--- START Reading passage ---

To ensure that the bead chain can be smoothly passed through the fixing hole 212b or the second adjustment hole 311b during the mounting process, in a conventional crane machine, the diameter of the fixing hole 212b or the second adjustment hole 311b is set to be sufficiently large, which means that the bead chain has a relatively wide range of movement. However, when the gripper tends to tilt or does tilt, the deflection of the bead chain through the fixing hole 212b or the second adjustment hole 311b may cause or exacerbate the tilting effect, resulting in a low success rate of gripping by the gripper. In addition, when the crane machine is in use, the bead chains through the fixing hole 212b and the first adjustment hole 211b often become entangled with each other. For this reason, the player will often operate the controller to cause the gripper to shake violently, such that the entangled bead chains can be unknotted. However, violent shaking may cause the bead chains to detach from the fixed disk 21b or the pivot plate 31b.

In the present embodiments, the gripper of the crane machine may solve the problem of the gripper tilting easily and the success rate of grasping objects being not high due to the oversize of the diameter of the fixing hole 212b or the second adjustment hole 311b through the setting of the limiting sleeve 10b. The diameter of the fixing hole 212b or the second adjustment hole 311b is greater than the maximum width of the first channel 125b, i.e., the maximum width of the first channel 125b is less than the diameter of the fixing hole 212b or the second adjustment hole 311b. When the bead chain is mounted in the limiting sleeve 10b, the swing range of the bead chain is limited by the width of the first channel 125b, which limits the swing range of the bead chain, thereby making it less likely for the gripper to become unbalanced, and thus improving the success rate of the gripper in grasping objects. Compared with the situation where the diameter of the fixing hole 212b or the second adjustment hole 311b is reduced to limit the swing range of the bead chain, the present embodiments make installation more convenient and efficient. Specifically, one end of the bead chain is connected to a driving device, and the other end is first passed through the fixing hole 212b or the second adjustment hole 311b, and then mounted in the limiting sleeve 10b; next, the limiting sleeve 10b is snapped onto the fixed disk 21b or the pivot plate 31b. In contrast, reducing the diameter of the fixing hole 212b or the second adjustment hole 311b makes it significantly more difficult to thread the bead chain through the fixing hole 212b or the second adjustment hole 311b, which significantly reduces assembly efficiency.

--- END Reading passage ---
--- START Dataset records ---

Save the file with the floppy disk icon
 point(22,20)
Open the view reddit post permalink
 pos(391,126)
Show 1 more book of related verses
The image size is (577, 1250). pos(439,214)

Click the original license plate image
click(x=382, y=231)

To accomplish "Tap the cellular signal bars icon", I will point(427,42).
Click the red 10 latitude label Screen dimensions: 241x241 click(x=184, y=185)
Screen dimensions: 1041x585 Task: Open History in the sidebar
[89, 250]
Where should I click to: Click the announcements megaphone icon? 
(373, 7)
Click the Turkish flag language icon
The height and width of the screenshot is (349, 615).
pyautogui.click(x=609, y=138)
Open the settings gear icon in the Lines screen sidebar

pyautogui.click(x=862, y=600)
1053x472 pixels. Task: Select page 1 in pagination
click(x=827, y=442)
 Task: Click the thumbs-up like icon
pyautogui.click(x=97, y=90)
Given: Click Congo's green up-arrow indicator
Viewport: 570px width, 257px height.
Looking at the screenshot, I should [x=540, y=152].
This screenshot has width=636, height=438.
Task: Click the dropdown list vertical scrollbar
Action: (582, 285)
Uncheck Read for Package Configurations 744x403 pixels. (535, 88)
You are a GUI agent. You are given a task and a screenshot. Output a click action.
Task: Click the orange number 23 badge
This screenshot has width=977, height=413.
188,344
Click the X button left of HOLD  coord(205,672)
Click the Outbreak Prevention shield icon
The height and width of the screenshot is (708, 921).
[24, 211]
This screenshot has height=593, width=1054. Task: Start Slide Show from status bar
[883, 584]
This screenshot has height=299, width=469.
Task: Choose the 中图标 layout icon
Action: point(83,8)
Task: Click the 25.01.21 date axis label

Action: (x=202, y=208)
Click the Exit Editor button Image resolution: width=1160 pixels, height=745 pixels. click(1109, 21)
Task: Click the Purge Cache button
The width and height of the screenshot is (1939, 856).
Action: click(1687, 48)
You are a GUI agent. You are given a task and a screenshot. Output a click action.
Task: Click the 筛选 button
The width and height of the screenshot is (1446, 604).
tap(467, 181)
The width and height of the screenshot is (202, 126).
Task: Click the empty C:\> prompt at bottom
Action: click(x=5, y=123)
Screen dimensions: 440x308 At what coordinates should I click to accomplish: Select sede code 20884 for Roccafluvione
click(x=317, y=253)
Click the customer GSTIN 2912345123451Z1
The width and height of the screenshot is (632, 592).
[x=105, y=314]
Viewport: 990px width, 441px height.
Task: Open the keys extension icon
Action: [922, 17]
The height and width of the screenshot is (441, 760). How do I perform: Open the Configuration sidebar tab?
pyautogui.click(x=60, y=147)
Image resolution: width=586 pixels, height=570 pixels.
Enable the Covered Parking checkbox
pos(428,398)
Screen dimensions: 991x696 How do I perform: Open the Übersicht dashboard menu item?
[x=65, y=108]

--- END Dataset records ---

### Instructions
**A)** Answer these questions about the crane gripper text:
(i) In a conventional crane machine, why is the diameter of the fixing hole 212b or the second adjustment hole 311b made large enough?
(ii) What can violent shaking of the gripper cause the bead chains to do?
(iii) Once the bead chain is mounted in the limiting sleeve 10b, what is the sleeve snapped onto?
**B)** Duplicate the rows between the line holding "Click the red" and the line holding "pyautogui.click(x=862, y=600)", inclusive.
The text and the rows have no connection to each other.

### Answers to the tasks
**A)**
(i) So the bead chain can pass smoothly through the hole during mounting.
(ii) Detach from the fixed disk 21b or the pivot plate 31b.
(iii) The fixed disk 21b or the pivot plate 31b.

**B)**
Click the red 10 latitude label Screen dimensions: 241x241 click(x=184, y=185)
Screen dimensions: 1041x585 Task: Open History in the sidebar
[89, 250]
Where should I click to: Click the announcements megaphone icon? 
(373, 7)
Click the Turkish flag language icon
The height and width of the screenshot is (349, 615).
pyautogui.click(x=609, y=138)
Open the settings gear icon in the Lines screen sidebar

pyautogui.click(x=862, y=600)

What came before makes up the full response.